The Myth of Growth Pt. 2: Sustainability and Resilience

November 1st, 2014





“Resilience has three different properties:


  1. It would be able to withstand a shock without losing its basic functions
  2. It can adapt to changing circumstances
  3. It can transform to a different way of life when the current way of life is no longer feasible”


–          A paraphrased summary of the defining features of a resilient system by Professor Stephen Carpenter



At one point in human history we were the little dog on the planet. We needed an aggressive growth and expansion drive to survive and prosper. In 2014 that policy has long since become counterproductive to our survival. Yet, we have become so addicted to previous success (or hypnotised by habit) that we cannot let it go.


The reason for this fear of abandoning growth as the dominant strategy is that the assumed alternative is loss and suffering. It is a mentality that leads to an aggressive protection of self-interest at the cost of everything and everyone else.


© Warner Bros.

© Warner Bros.

We saw last week in part one of this series on growth that this is the behaviour demonstrated by cancer cells and psychopaths (If you missed part one click here.).  Fortunately the majority of us do not have a psychopathic personality disorder.




From growing pains to sustain and maintain



OK, that’s enough about the problem. What about solutions?


As it so happens there are many people on our beautiful, blue planet who have already considered this question for some time. This is just as well because when we find ourselves in a stock market frenzy of growth and grab mentality or governments that think they should function like businesses, calmer heads need to prevail.

**Data excerpt:**
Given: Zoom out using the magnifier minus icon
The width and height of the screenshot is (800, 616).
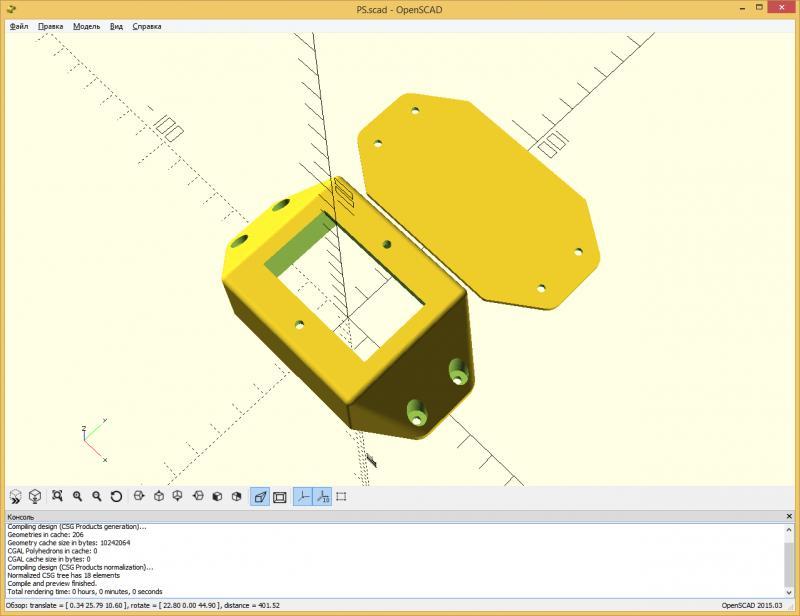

**Assigned task:**
Please explain, in one to three sentences, why the sustainability article says people fear abandoning growth as the dominant strategy.

**Result for this task:**
People fear abandoning growth because they assume the alternative is loss and suffering.